A TRUST at the centre of controversy over its award of £34,000 to lying MP Alistair Carmichael to help with his legal fees has increased the award to £50,000.
The Joseph Rowntree Reform Trust (JRRT) sparked fury this week with its original award to the MP for help with a £150,000 legal bill over the Frenchgate memo court action.
Its sister organisation – the better known Joseph Rowntree Foundation – immediately sought to distance itself from the JRRT, stressing that they were entirely different bodies.
Between last night and this morning the original award shown on the JRRT website has been raised to £50,000.
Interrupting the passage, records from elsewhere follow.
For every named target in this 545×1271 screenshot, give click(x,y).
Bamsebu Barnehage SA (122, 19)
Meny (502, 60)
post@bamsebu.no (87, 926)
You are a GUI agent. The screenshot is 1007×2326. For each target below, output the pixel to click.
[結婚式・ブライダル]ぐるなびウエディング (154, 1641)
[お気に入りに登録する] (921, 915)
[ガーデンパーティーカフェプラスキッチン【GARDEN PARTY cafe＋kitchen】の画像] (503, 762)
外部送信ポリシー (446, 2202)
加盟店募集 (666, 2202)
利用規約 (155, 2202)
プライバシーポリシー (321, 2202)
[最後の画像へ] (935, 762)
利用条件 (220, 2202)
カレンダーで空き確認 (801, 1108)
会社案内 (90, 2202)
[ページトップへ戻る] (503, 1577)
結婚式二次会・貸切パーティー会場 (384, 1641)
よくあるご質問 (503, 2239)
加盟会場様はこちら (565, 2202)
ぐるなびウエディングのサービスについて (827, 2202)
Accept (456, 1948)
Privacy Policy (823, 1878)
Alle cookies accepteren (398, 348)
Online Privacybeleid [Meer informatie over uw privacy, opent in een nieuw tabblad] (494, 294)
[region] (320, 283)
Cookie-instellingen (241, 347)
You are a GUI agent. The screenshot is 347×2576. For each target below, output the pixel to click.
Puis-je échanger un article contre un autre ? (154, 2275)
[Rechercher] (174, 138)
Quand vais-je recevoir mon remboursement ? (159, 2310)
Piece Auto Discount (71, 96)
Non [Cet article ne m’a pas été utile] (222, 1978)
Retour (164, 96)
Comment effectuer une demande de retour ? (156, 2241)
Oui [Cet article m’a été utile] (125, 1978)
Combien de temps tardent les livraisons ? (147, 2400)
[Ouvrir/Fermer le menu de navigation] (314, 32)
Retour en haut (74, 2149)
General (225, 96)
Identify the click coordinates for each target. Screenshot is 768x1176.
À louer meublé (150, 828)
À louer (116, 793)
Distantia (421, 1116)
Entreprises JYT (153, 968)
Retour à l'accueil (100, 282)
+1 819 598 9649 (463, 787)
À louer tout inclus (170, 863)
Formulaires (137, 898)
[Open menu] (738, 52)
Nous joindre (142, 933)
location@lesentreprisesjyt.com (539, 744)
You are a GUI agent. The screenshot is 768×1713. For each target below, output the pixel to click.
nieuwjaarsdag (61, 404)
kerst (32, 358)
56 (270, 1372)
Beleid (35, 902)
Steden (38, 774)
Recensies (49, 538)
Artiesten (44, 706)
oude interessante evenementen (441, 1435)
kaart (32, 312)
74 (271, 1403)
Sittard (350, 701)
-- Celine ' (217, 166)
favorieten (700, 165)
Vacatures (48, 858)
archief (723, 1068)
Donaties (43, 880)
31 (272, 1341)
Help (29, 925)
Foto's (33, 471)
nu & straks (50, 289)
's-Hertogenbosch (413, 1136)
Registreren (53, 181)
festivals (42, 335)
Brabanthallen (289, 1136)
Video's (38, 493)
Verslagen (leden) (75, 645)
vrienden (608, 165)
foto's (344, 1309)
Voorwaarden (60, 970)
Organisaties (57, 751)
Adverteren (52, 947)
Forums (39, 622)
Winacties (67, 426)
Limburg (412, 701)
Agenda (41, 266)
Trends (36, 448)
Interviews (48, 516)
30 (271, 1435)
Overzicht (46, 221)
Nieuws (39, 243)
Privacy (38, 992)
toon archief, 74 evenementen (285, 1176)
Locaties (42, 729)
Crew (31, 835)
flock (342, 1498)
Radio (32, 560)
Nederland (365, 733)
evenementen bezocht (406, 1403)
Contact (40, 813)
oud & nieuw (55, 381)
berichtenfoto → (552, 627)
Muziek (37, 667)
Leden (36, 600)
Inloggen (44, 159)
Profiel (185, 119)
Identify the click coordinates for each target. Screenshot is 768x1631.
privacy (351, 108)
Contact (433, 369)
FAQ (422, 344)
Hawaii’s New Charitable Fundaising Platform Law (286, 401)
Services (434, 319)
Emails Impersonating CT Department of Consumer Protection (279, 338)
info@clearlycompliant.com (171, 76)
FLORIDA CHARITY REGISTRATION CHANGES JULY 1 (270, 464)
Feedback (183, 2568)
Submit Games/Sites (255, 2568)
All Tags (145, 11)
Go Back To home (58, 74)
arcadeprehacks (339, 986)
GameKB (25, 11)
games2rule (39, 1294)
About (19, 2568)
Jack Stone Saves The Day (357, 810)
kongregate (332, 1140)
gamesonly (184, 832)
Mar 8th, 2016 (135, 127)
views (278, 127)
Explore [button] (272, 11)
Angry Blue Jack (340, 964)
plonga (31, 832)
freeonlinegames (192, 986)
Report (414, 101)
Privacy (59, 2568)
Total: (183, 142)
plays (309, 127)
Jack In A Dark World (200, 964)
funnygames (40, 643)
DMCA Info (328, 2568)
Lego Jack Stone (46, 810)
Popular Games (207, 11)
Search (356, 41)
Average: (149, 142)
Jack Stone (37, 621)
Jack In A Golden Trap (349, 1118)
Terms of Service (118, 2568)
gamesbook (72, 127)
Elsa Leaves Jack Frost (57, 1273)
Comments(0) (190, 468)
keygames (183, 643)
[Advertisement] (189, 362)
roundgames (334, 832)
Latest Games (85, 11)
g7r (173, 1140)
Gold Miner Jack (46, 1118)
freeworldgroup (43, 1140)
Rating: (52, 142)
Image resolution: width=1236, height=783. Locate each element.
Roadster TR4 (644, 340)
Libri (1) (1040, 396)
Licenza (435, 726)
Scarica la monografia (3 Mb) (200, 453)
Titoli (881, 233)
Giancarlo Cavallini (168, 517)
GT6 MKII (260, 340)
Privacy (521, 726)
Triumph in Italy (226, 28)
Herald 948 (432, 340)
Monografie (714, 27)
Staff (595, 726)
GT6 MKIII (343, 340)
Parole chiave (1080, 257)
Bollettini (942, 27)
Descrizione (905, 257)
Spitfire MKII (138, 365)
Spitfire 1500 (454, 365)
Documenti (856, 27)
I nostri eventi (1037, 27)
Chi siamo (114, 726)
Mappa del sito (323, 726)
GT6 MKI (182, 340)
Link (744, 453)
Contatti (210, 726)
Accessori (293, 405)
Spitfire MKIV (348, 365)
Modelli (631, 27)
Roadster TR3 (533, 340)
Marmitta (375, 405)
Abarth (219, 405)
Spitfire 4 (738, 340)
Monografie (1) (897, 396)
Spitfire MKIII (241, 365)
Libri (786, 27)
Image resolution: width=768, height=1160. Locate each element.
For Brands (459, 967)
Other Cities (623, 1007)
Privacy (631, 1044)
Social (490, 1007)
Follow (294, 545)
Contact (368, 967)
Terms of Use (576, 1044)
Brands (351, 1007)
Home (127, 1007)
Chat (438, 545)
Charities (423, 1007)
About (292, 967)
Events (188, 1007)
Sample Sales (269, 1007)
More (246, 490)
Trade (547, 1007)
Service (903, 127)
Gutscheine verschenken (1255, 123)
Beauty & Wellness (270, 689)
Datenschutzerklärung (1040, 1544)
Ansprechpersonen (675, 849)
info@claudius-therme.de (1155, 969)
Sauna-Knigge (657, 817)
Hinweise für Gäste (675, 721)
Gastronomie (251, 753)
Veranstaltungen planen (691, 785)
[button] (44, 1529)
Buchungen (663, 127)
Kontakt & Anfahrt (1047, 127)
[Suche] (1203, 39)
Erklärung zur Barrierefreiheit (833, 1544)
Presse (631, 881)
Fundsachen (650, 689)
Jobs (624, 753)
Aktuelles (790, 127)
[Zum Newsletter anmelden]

The trust is run by six directors, four of whom have Liberal Democrat links, but it said it had made grants to individuals and organisations “within all three major parties”.
Four of Carmichael’s Orkney constituents took him to court for lying about his role in leaking a memo aimed at damaging Nicola Sturgeon before last year’s General Election.
JRRT said the award – the biggest it has made this year – was given “to uphold existing case law about the circumstances in which a legitimately elected MP can be unseated”.
Carmichael, the only LibDem MP in Scotland, tried to win damages from the four after accepting in evidence that his own position was dishonest.
Lady Paton and Lord Matthews said he told a “blatant lie” during a television interview about the leaked memo, and rejected his case for costs.
Ian Blackford, the SNP MP for Ross, Skye and Lochaber, told The National the award was “extraordinary.”
He said: “It has been clearly shown that the man has been caught lying and when you hear stories like this it makes you wonder about integrity, and you wonder why the JRRT is getting involved in this. It really is quite extraordinary.”